What is K-Nearest Neighbours?

K-Nearest Neighbours (KNN) is a machine-learning algorithm for classification problems. It's an example of a supervised-learning algorithm. Classification problems are where we are trying to identify which group a data-point belongs to, which requires some existing data to train our model against (hence, supervised learning).

As an example: dog breeds come in many shapes and sizes. Within each breed however, the variation is generally smaller. By looking at the height and weight of a dog, can we work out which breed it most likely is?

Look at the three red crosses - could you tell which breed each of those belongs to?
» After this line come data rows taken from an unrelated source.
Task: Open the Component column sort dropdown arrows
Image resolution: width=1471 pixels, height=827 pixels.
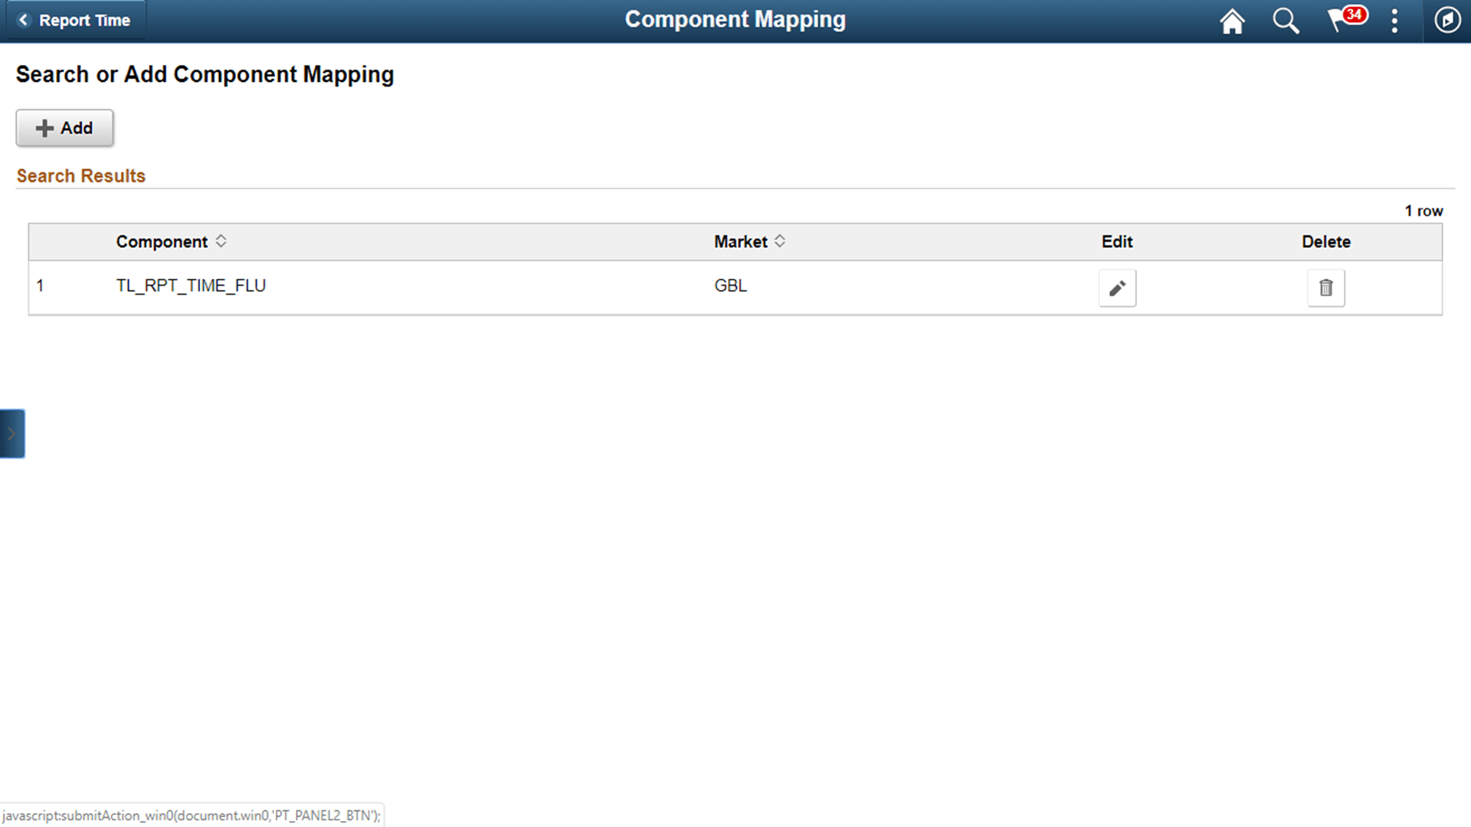Action: tap(221, 241)
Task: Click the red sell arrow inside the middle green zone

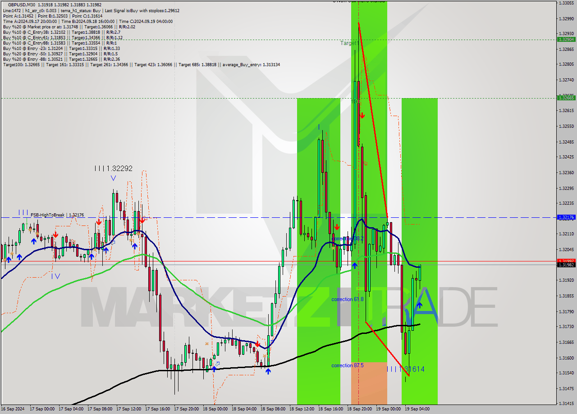Action: [x=337, y=227]
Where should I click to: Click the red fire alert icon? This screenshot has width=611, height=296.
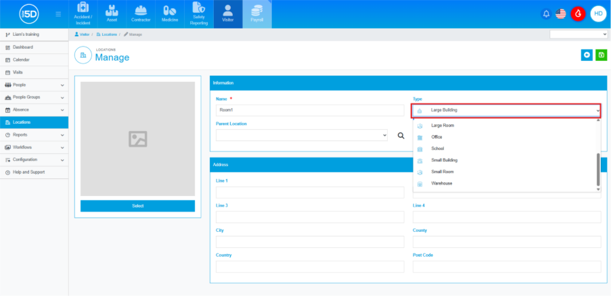(578, 14)
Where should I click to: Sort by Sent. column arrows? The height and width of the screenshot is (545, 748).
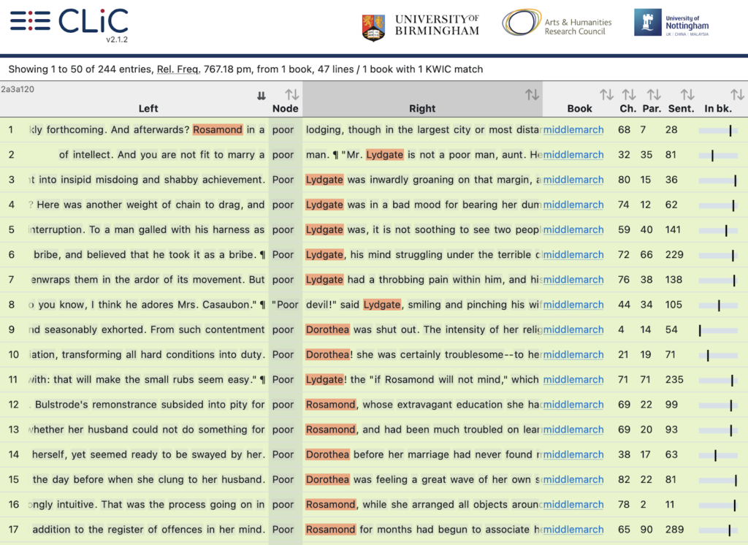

How about the blue cross?

How does KNN work?

The KNN algorithm works by finding the points closest to the location of interest and looking at what groups those points belong to. The number of neighbour points used can be varied, depending on whatever works best for our application.

If we were using K=3, we would look at the three closest neighbours to the point of interest. If they were all the same group, then the point of interest would be assigned to that group. If 2/3 neighbours were Group B and the 3rd point was Group A, then the current point would be assigned Group B, since the 2 neighbours outweighs the 1 other.

In the event of a tie between the count of groups, we can then get more sophisticated by weighting the values closest to the point more heavily etc, but let's not go too far down the rabbit-hole...

Right - enough chat, let's get to work! Move the slider to adjust the value of K and see the effect it has on the classification for each square on the grid. Using the same example and data as above, let's see how KNN would classify every point on the grid for different values of K.

I wrote my own basic KNN algorithm for this - it was great fun!

Note how as K increases, the borders generally become smoother as the classifier becomes more robust. However, this method could be skewed by uneven sample sizes for each group. Just one more fun consideration we need to take into account before doing any actual work.

Note: one of the really nice things about the KNN algorithm is how well it translates to multi-dimensional problems. The example given is looking at only two dimensions, but the method and the maths works in the same way for higher order multi-dimensional problems.